Comme une nouvelle couche de neige est annoncée et qu’elle semble devoir être suivie d’une vague de froid polaire, j’ai décidé de partir au soleil — à Casablanca, précisément — pour assister à un séminaire organisé par nos partenaires de la Mission Laïque française. Je ne suis jamais allé à Casablanca même si le nom évoque immanquablement le film éponyme, l’un de mes préférés, mais dans lequel la ville se montre peu et constitue avant tout le symbole d’un embrasement de l’Histoire, une ville refuge dans laquelle on attend fiévreusement le prochain avion pour Lisbonne, ultime étape avant d’embarquer pour l’Amérique et la liberté.
L’objectif affiché du séminaire — dont le programme dense ne me permettra sans doute pas malheureusement de trop découvrir la véritable Casablanca, est de proposer un modèle éducatif français international et de s’interroger dans ce cadre sur les transformations nécessaires de l’enseignement à la française, d’aborder les questions de citoyenneté globales et locales ou encore de réfléchir à des solutions d’accréditations nouvelles et qui peut-être permettraient de mieux refléter le travail de nos écoles française à l’etranger — en particulier de nos écoles aux Etats-Unis dont les modes de fonctionnement s’affranchissent déjà largement du modèle français. Il sera passionnant à ce sujet d’échanger avec des collègues opérants dans d’autres zones du monde — et notamment bien sûr au Maroc — où le poids de l’histoire et du lien à la France est bien différent de celui qu’il revêt ici.
J’aurai le plaisir de rencontrer des collègues chefs d’établissement du monde entier. Nombre d’entre eux exercent dans des pays aux conditions difficiles voire dangereuses où l’école, toutes les écoles — mais peut-être les écoles en français en particulier — représentent une chance essentielle pour les élèves qui les fréquentent, de par la qualité et l’exigence de ce qui y est enseigné et les débouchés qu’elles pourront leur offrir par la suite. Il y a 4 ans lors d’un regroupement similaire, lorsque ces collègues lisaient sur mon badge que je venais de New York, ils avaient du mal à étouffer un petit sifflotement — un mélange d’admiration et d’incrédulité (mais comment on fait pour avoir un poste à New York ?). C’est que l’Amérique continuait d’exercer son pouvoir de fascination et celui-ci prend sa source, on le sait bien, en partie dans le cinéma (je racontais ici mon propre rêve américain). Dans le film Casablanca, elle nous est présentée comme un bastion de la liberté que la guerre n’a pas encore atteint, un ailleurs rêvé et distant — et cela même si Rick, le personnage principal désabusé qui est américain, n’a lui nulle envie d’y retourner. Tout comme Casablanca est construite avec des décors de pacotille, ce n’est pas le réalisme qui est visé ici : l’Amérique c’est un symbole, un besoin, un idéal ; elle incarne une certaine vision du monde.

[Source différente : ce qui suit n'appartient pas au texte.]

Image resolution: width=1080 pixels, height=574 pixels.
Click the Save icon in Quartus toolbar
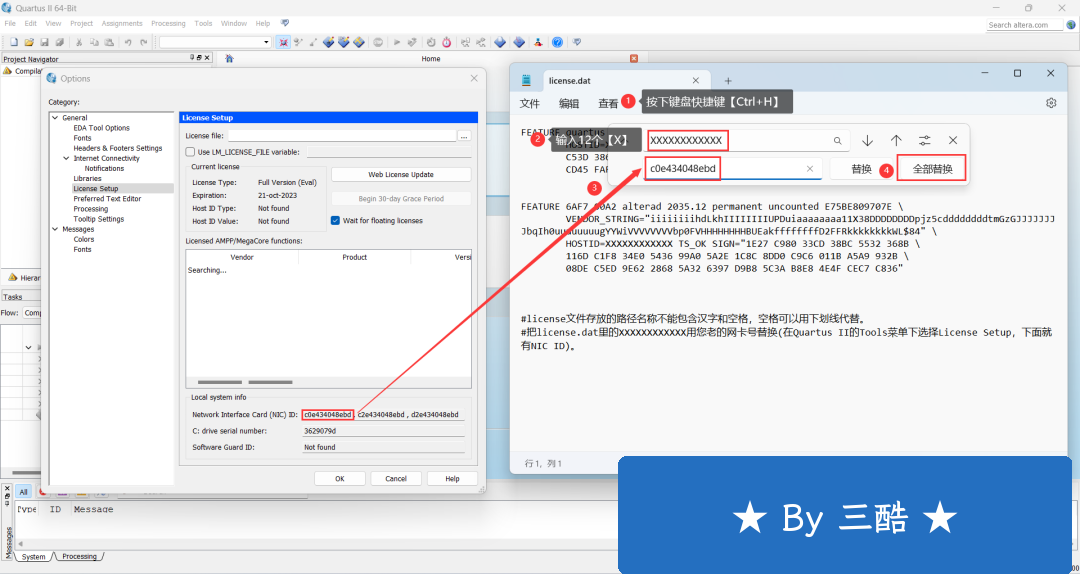coord(45,42)
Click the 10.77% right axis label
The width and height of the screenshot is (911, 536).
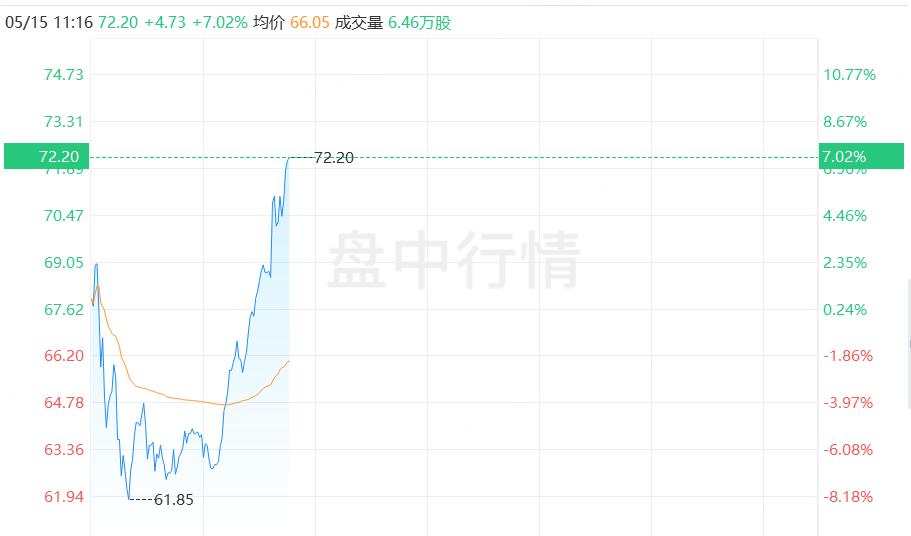click(x=849, y=75)
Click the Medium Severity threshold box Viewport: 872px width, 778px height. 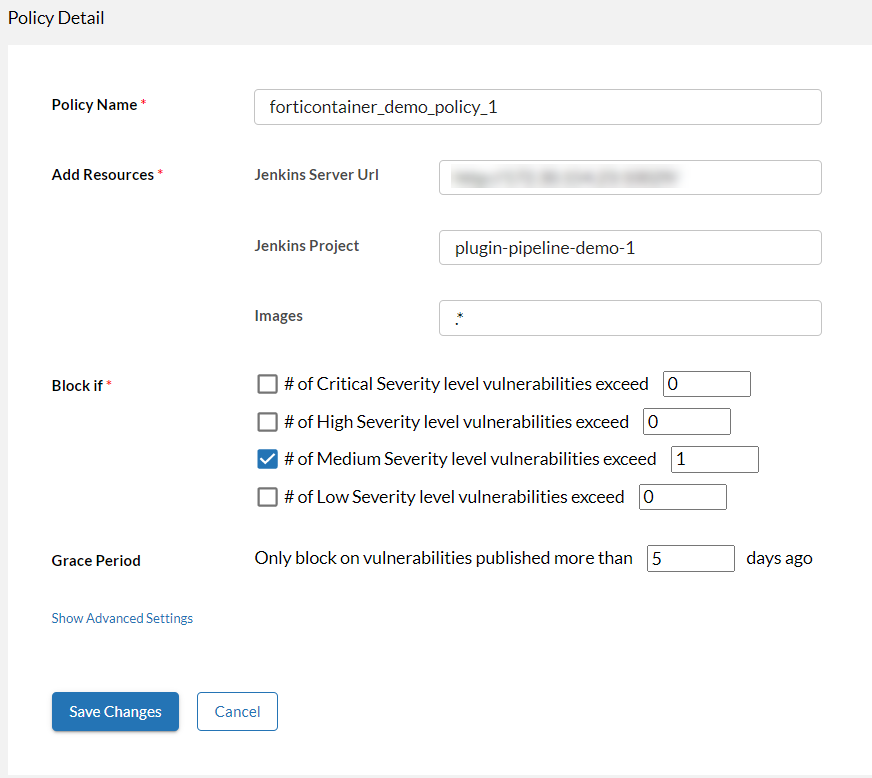point(714,460)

Le monde, cependant, est en pleine mutation et ses repères sont en mouvement. Et si l’on n’y prend pas garde, notre système éducatif français, qui est souvent décrit par nos autorités comme un instrument de soft power de toute première importance, mais qui est vivement critiqué de l’intérieur, pourrait ne plus incarner une vision attractive du monde de demain. J’ai donc hâte de participer à ces échanges, d’entendre les différents intervenants et de contribuer à mon niveau à perpétuer la vision d’un système éducatif français modélisant et ambitieux — il me semble que The École est un exemple remarquable de ce que l’on peut réussir dans ce domaine.
Je pars donc au chaud et des étoiles plein les yeux retrouver Rick, Isla et Viktor Laszlo et je vous retrouverai vendredi prochain, à la veille des vacances, les valises, j’en suis sûr, pleines de projets.